The other model is the one that you see in many English-speaking countries. The UK, Canada and Australia have a similar model to the one in the US, where students pay directly, but with a bit more government subsidy than we have here. These countries all have government-backed student loan programs as well.
There are a few things these countries do quite well relative to the US, especially in terms of income-driven repayment programs. In the UK and Australia, for example, everyone is automatically enrolled in an income-driven repayment plan that is administered by government tax authorities, and that automatically takes student loan payments out of their paychecks. This is a very progressive way of doing things compared to the continental European model, because you only pay if you go to college. If you went to graduate school, and you earn more, then you pay more.
It’s progressive because you don’t end up levying certain taxes — payroll taxes for example — on people who didn’t go to college, and earn less, on average. The fact that these programs are administered through the country’s tax authorities means that the administration is very easy, and you don’t have all these problems like loan defaults, and people destroying their credit scores and not getting in touch with their servicer.
One low-hanging fruit for improving the system we have already in the US would be to enroll everyone in income-driven payment plans and administer the payments through the IRS. That would eliminate problems related to loan default and provide a lot of forgiveness to low-income people without spending tens or hundreds of billions of dollars helping high earners like MBAs and doctors.
Some argue that blanket loan forgiveness plans like the one that the Biden Administration proposed — which would have canceled $10,000 in debt for those earning less than $125,000 per year — would help alleviate racial inequality. Do you agree?

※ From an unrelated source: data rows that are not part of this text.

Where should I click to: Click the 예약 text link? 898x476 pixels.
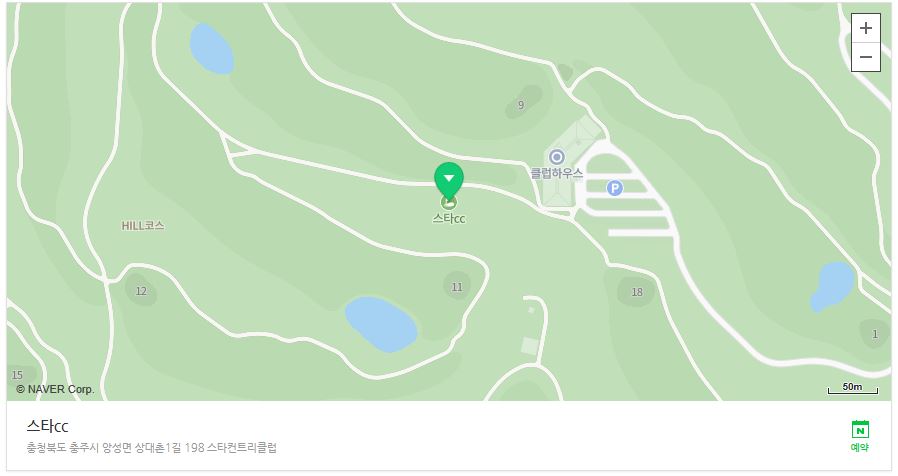860,447
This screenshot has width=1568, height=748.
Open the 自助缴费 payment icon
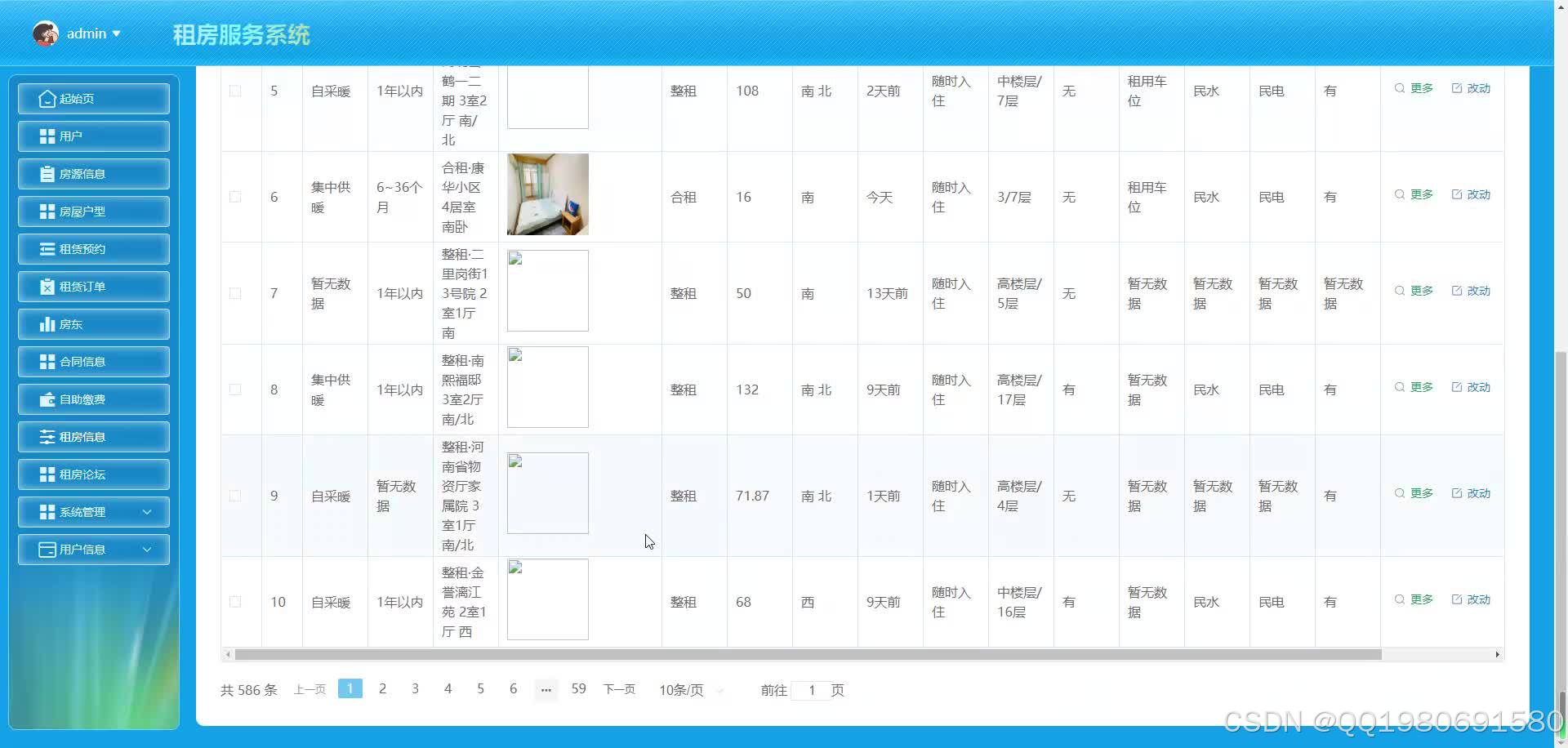pyautogui.click(x=47, y=398)

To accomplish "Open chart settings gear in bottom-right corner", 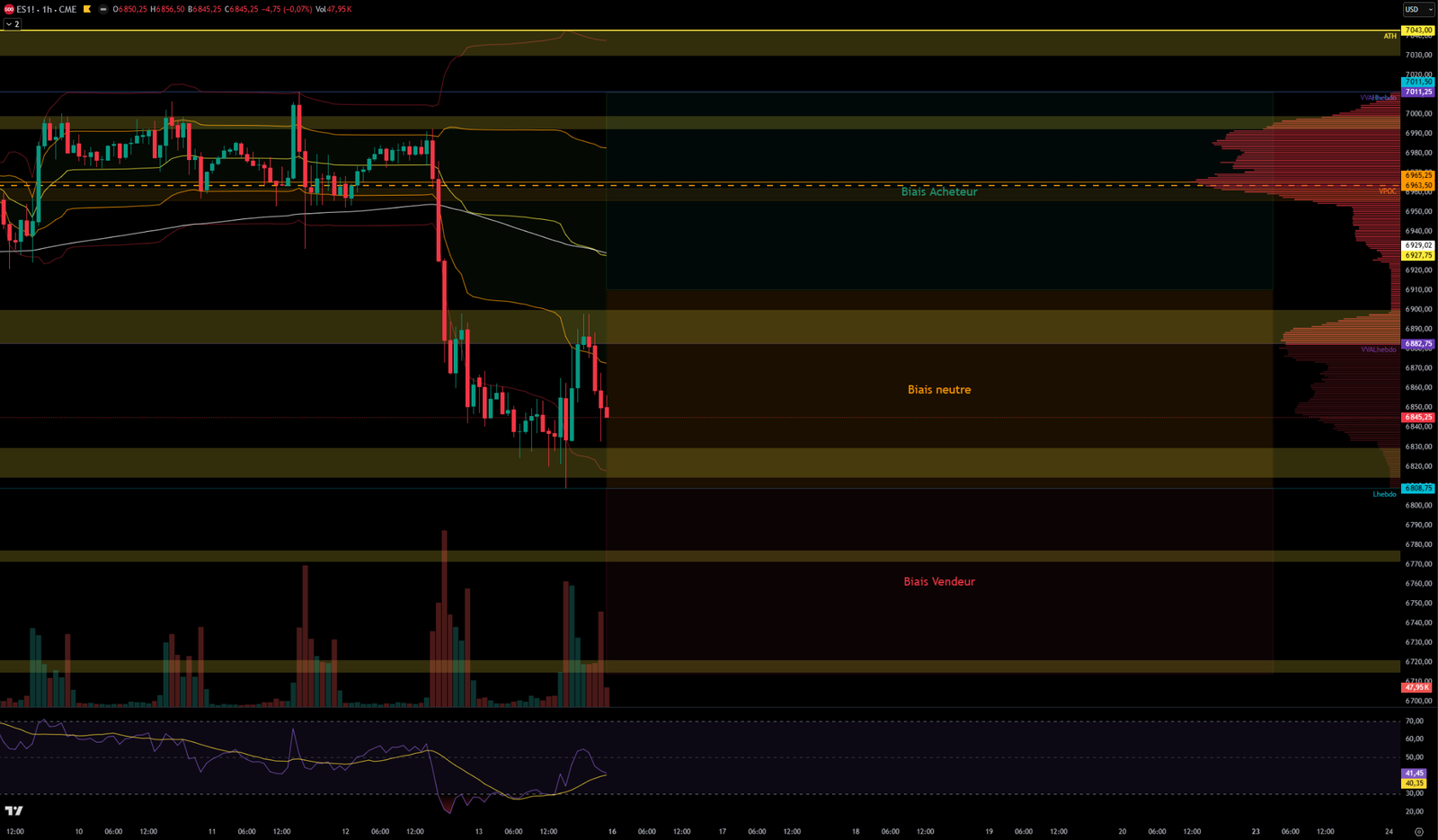I will [1419, 832].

It would lower racial wealth inequality, but the benefits would be minimal. According to my calculations, forgiving all $1.7 trillion in student debt would lower the racial wealth gap by about 3 percent. Currently the median Black household in the US has around $24,000 in savings, investments, home equity and other kinds of wealth. The median white household has around $189,000 — nearly eight times the wealth of a median Black household. We want to close the racial wealth gap as a society, but I think we’ll all be quite unhappy if it’s only closed by 3 percent. The racial wealth gap is largely driven by differences in income and real estate value, not student loan burden. So, if we want to spend $1.7 trillion, we should be thinking about things like early childhood education or investing in poor, Black neighborhoods to increase property values.
Beyond not doing enough to close the racial wealth gap, blanket student loan forgiveness is just a very regressive policy. In my work with Sylvain Catherine at the Wharton Business School, we found that individuals in the top fifth of the earnings distribution would receive five times as much debt relief as people in the bottom 20 percent of the earnings distribution. There are much more effective ways to target the racial wealth gap without this huge problem of making big transfers to higher-income people.
What advice do you have for prospective students — and their families — considering whether to take out a loan?
College students should be asking themselves whether the degree they are considering enrolling in will pay off in income. There are a lot of great resources, like the Department of Education’s College Scorecard, that people can look at to get a sense of what their realistic earnings are likely to be.
Editor’s note: This article was updated on October 11, 2023, to correct a statement about how the United Kingdom funds undergraduate education. Unlike other parts of the United Kingdom, Scotland generally pays undergraduate tuition fees for residents.